**Directions for this task**
The line containing "You are a GUI" and every line after it, through the end of the records below, are to be reproduced exactly, with the pictures left out.

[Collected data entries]
******************************
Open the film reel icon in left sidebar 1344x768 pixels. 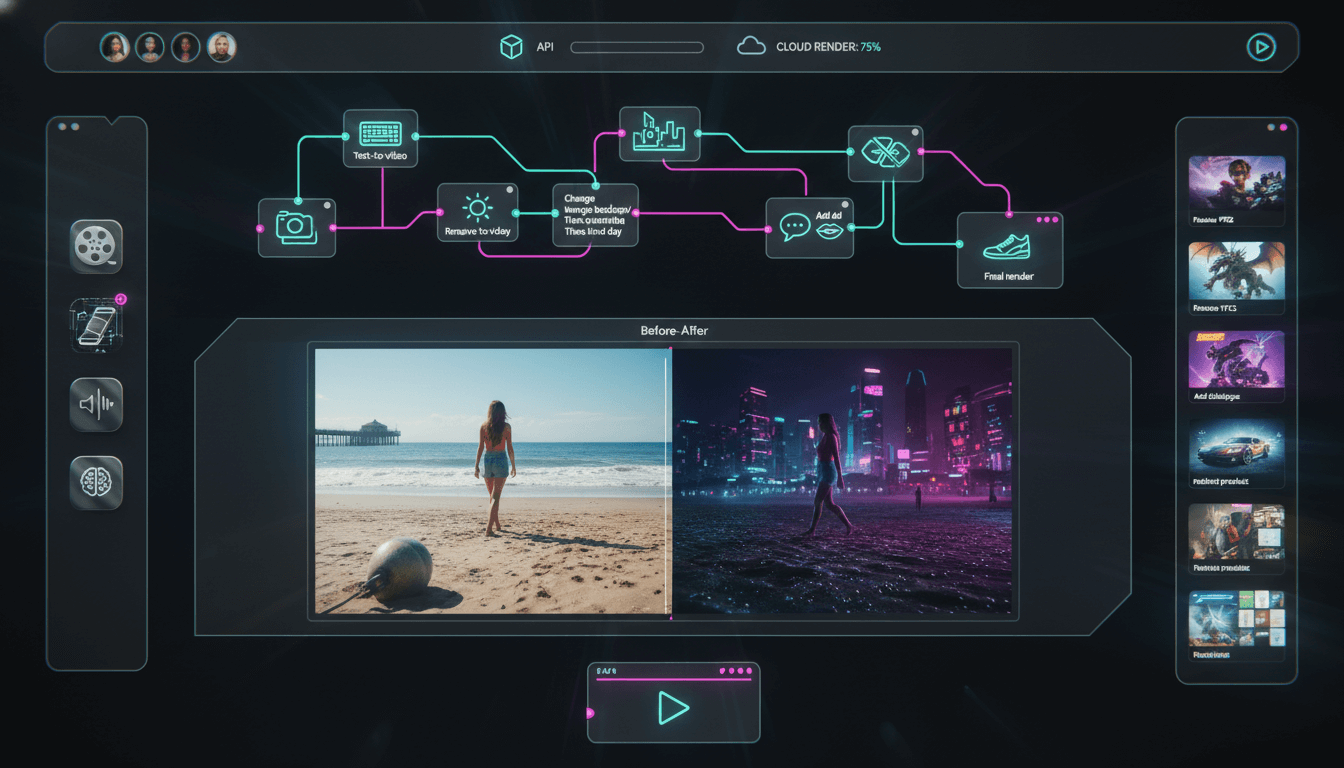pos(96,245)
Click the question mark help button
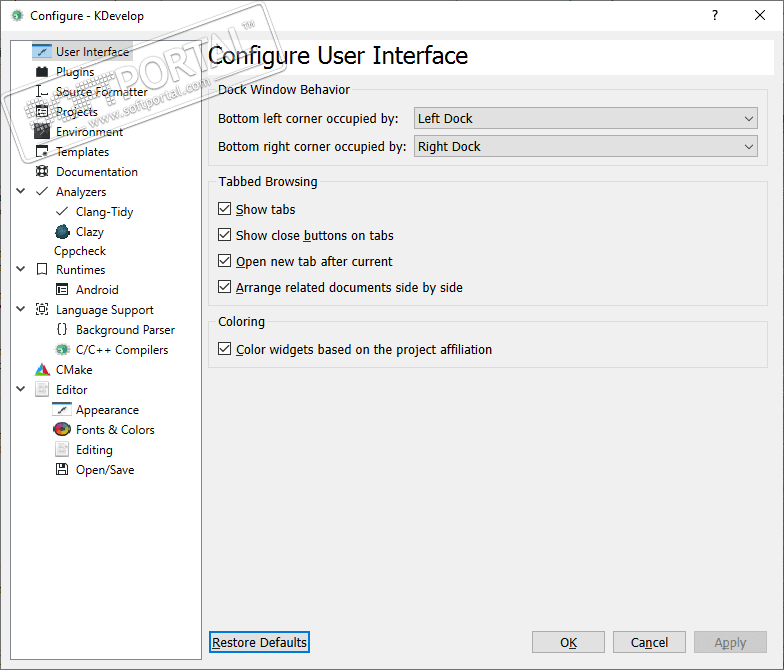 [x=714, y=15]
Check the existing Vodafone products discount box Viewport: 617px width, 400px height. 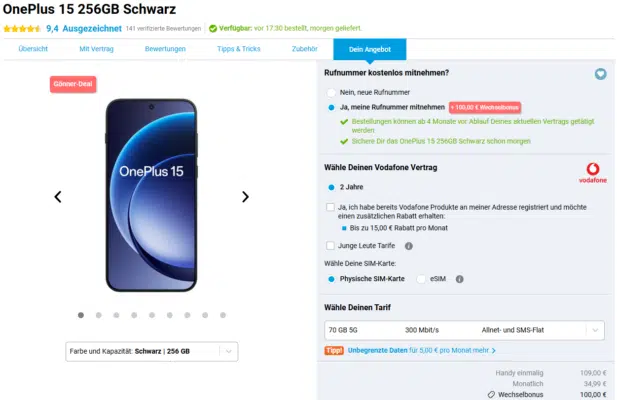(331, 207)
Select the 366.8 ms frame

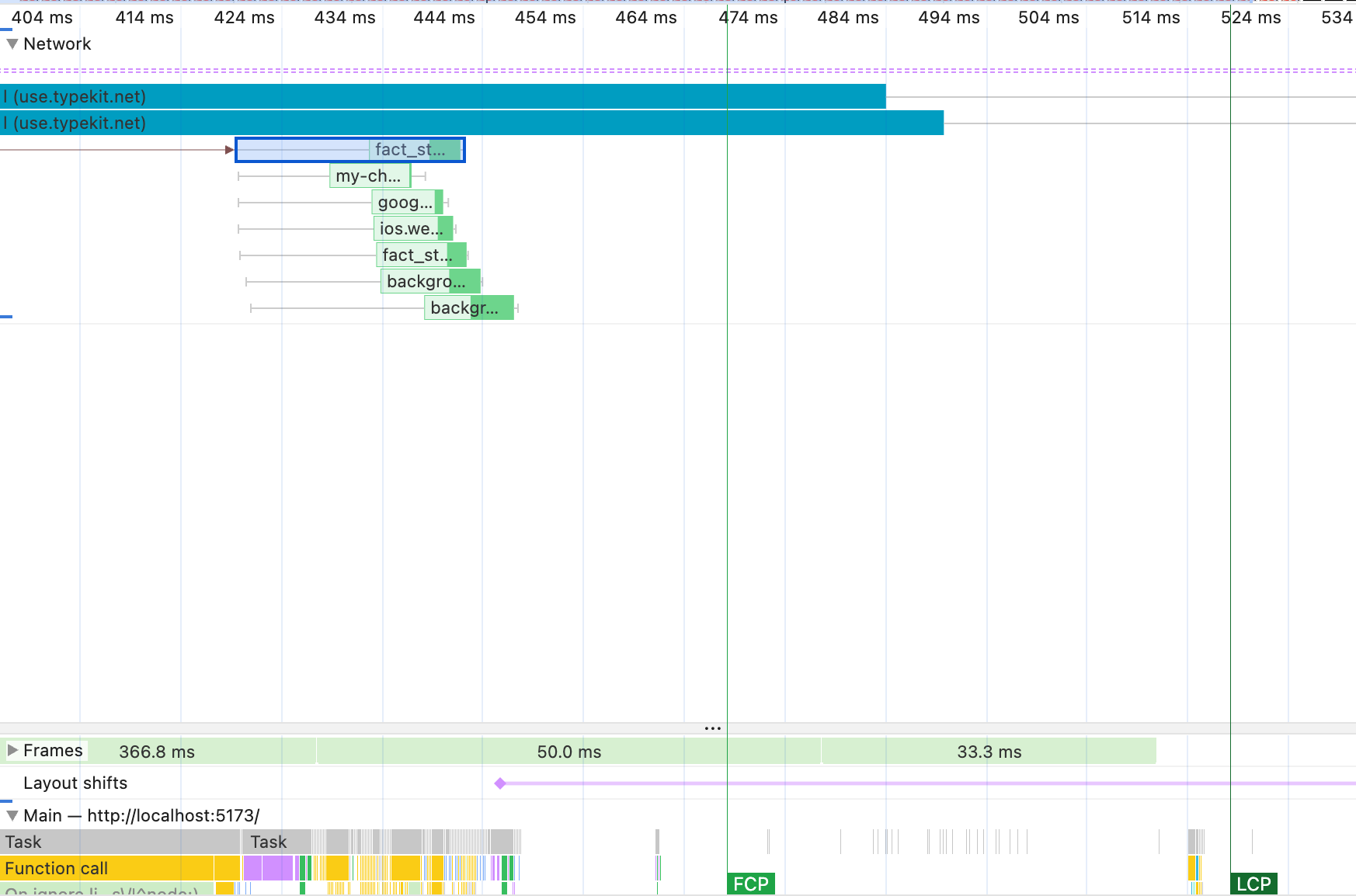(202, 752)
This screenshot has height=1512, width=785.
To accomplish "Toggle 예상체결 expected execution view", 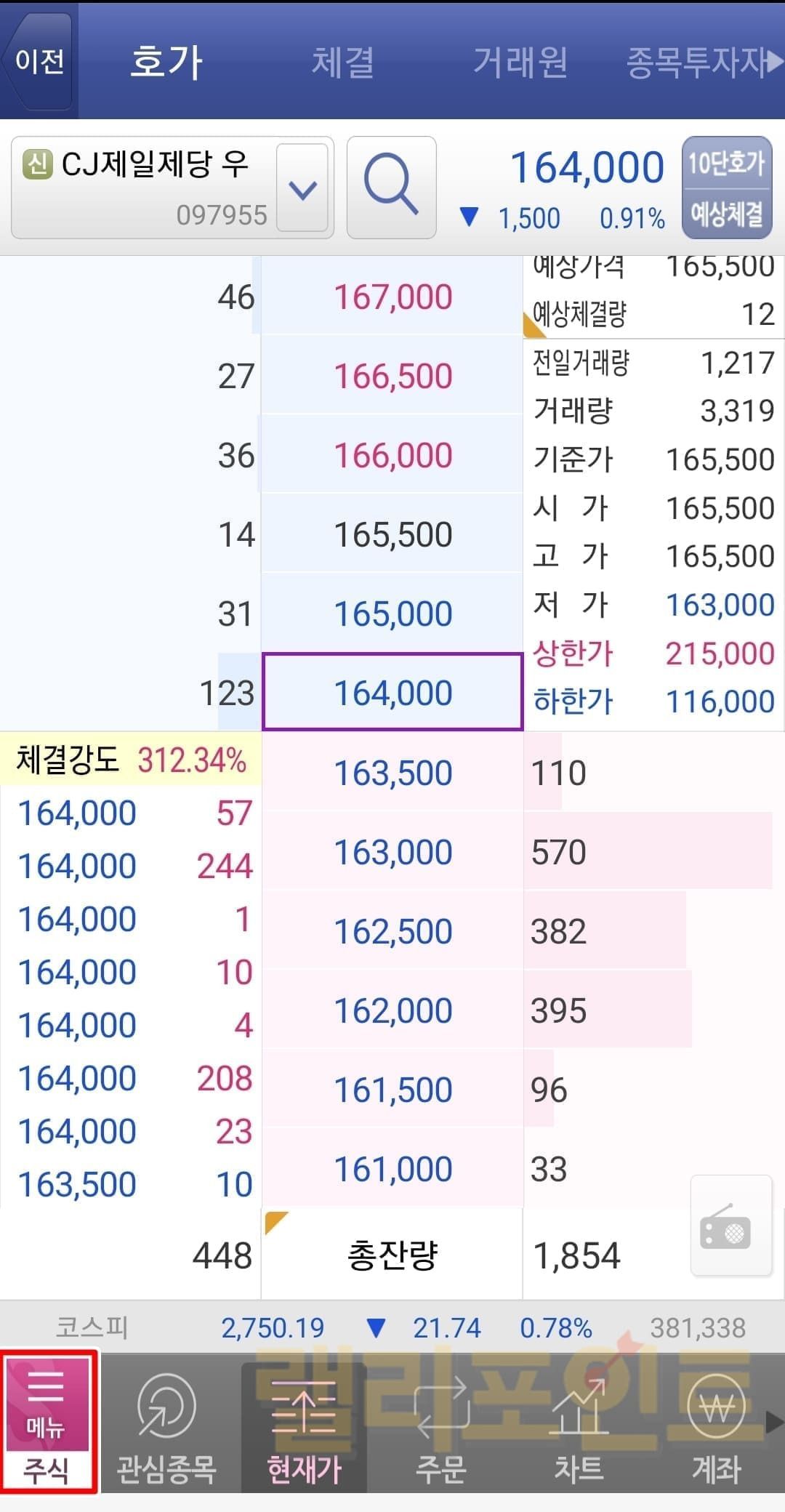I will [x=726, y=214].
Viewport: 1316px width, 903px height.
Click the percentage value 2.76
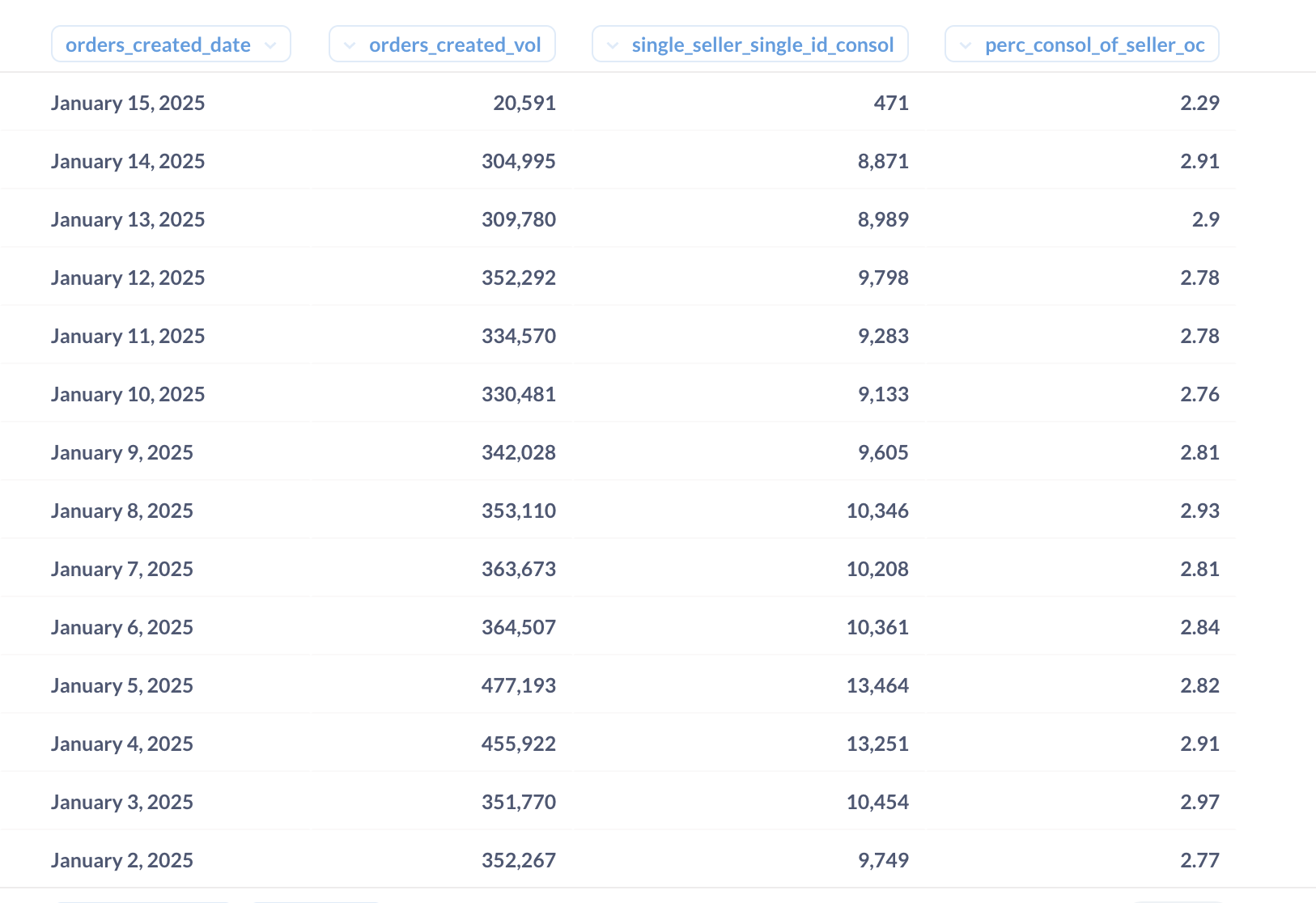pos(1199,394)
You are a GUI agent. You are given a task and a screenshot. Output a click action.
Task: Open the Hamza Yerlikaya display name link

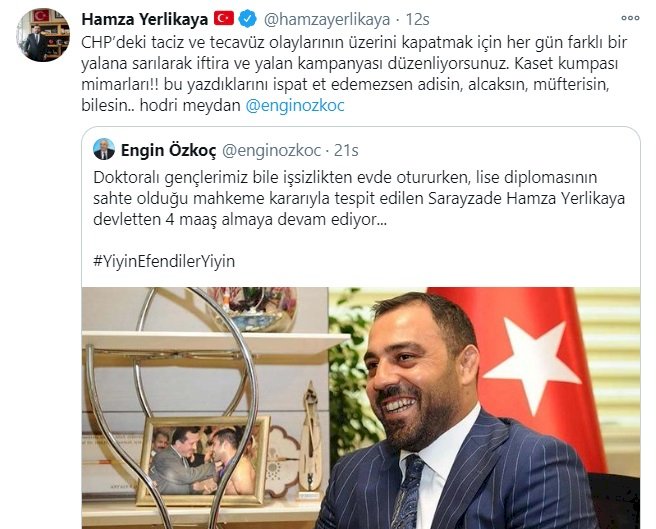145,19
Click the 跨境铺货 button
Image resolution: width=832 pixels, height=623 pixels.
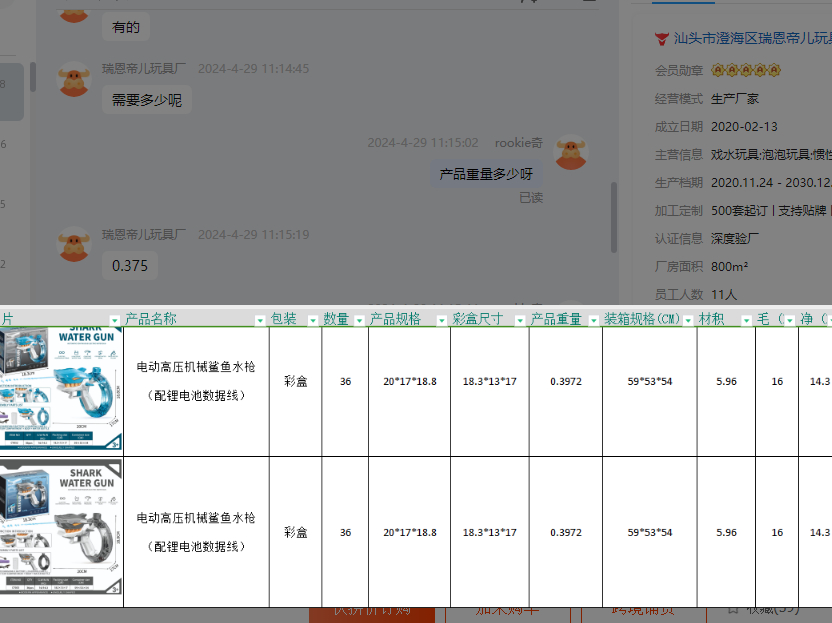click(644, 609)
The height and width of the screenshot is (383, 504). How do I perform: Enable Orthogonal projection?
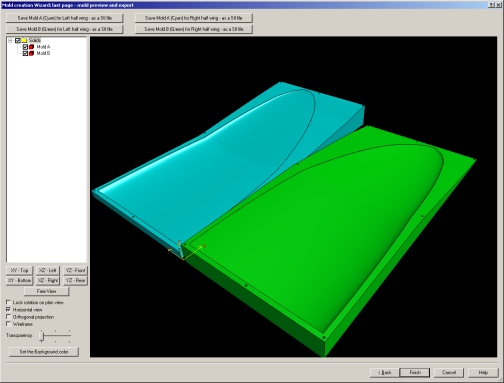point(8,317)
******************************
**Output of the task**
You are a GUI agent. You are given a task and a screenshot. Output a click action.
Task: Open the Hamza Yerlikaya display name link

145,19
Click the 跨境铺货 button
Image resolution: width=832 pixels, height=623 pixels.
click(644, 609)
The height and width of the screenshot is (383, 504). How do I perform: Enable Orthogonal projection?
point(8,317)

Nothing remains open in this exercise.